**EXERCISE INSTRUCTIONS**
From the data below, return the exact lines starting at the line containing "133 (100, 628)" and ending at the line containing "34 (99, 597)", both included, and nothing else.

(DATA RECORDS Opens)

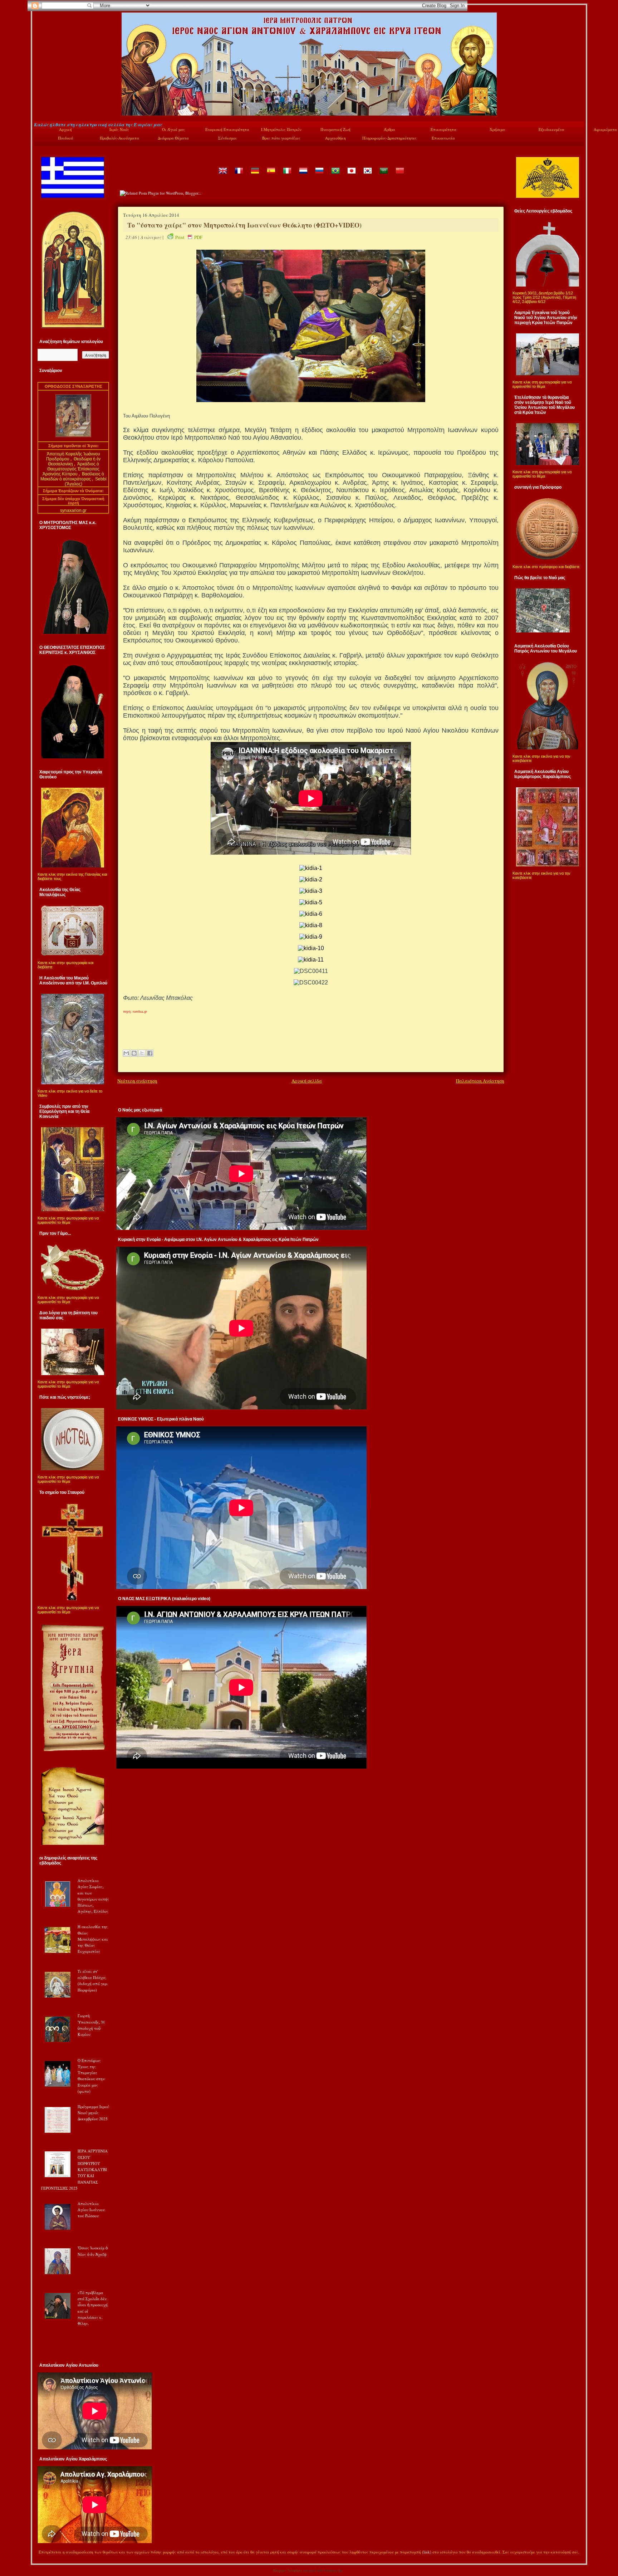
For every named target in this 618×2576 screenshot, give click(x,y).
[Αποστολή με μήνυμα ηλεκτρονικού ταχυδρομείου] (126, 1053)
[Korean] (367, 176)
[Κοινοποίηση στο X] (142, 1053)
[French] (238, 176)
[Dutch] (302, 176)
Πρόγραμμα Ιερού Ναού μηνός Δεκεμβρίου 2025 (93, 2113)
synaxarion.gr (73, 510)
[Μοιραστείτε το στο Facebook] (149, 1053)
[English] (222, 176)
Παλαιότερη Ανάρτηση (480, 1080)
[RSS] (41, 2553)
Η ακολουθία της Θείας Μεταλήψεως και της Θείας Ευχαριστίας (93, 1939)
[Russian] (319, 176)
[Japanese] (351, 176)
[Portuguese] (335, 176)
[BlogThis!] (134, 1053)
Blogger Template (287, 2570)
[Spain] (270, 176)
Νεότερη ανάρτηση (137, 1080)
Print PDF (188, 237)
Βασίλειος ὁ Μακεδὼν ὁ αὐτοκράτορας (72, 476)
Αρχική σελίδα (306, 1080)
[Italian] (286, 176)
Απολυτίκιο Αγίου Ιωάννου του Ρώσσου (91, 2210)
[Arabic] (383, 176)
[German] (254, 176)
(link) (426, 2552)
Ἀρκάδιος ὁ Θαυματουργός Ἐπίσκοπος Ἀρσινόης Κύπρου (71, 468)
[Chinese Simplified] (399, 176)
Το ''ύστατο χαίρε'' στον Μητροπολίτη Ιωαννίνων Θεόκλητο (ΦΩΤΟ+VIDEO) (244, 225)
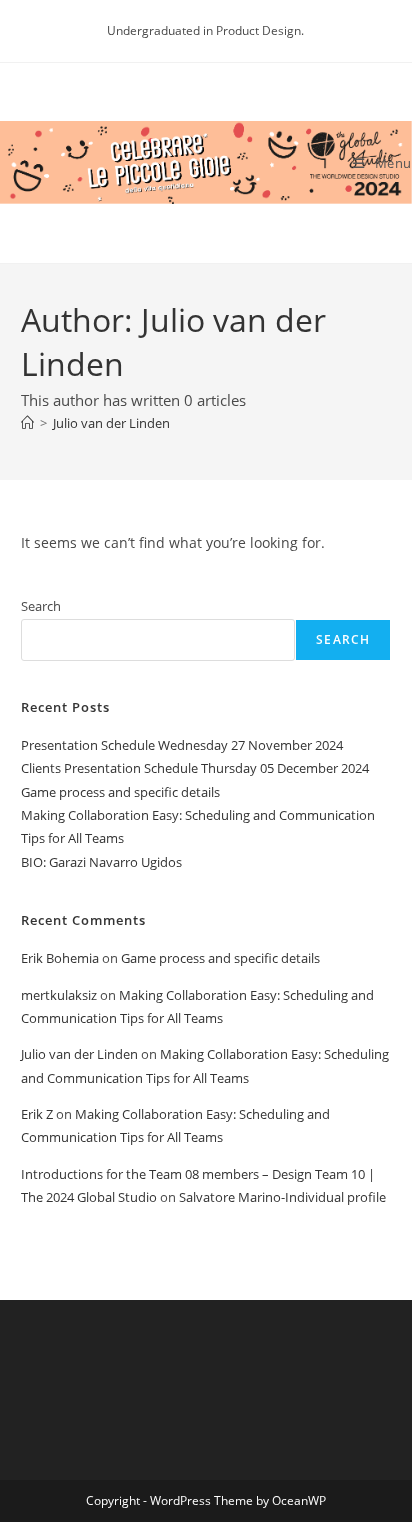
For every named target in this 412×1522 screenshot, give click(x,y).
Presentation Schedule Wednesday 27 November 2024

(DATA RECORDS Closes)
(DATA RECORDS Opens)

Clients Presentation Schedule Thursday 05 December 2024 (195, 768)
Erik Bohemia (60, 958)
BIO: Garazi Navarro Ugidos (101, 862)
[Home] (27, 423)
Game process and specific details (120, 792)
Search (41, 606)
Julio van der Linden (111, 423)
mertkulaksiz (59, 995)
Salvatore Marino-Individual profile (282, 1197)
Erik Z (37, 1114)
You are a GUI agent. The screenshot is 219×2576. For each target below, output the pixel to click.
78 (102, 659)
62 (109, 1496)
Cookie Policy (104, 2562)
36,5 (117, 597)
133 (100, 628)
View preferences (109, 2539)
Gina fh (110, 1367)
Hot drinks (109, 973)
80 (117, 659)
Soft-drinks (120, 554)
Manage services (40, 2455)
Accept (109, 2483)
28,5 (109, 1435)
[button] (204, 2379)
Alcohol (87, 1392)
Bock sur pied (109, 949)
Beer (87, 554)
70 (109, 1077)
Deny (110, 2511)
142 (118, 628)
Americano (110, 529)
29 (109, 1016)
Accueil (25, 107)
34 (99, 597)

(DATA RECORDS Closes)

**ANSWER SPACE**
133 (100, 628)
View preferences (109, 2539)
Gina fh (110, 1367)
Hot drinks (109, 973)
80 (117, 659)
Soft-drinks (120, 554)
Manage services (40, 2455)
Accept (109, 2483)
28,5 (109, 1435)
[button] (204, 2379)
Alcohol (87, 1392)
Bock sur pied (109, 949)
Beer (87, 554)
70 (109, 1077)
Deny (110, 2511)
142 (118, 628)
Americano (110, 529)
29 (109, 1016)
Accueil (25, 107)
34 (99, 597)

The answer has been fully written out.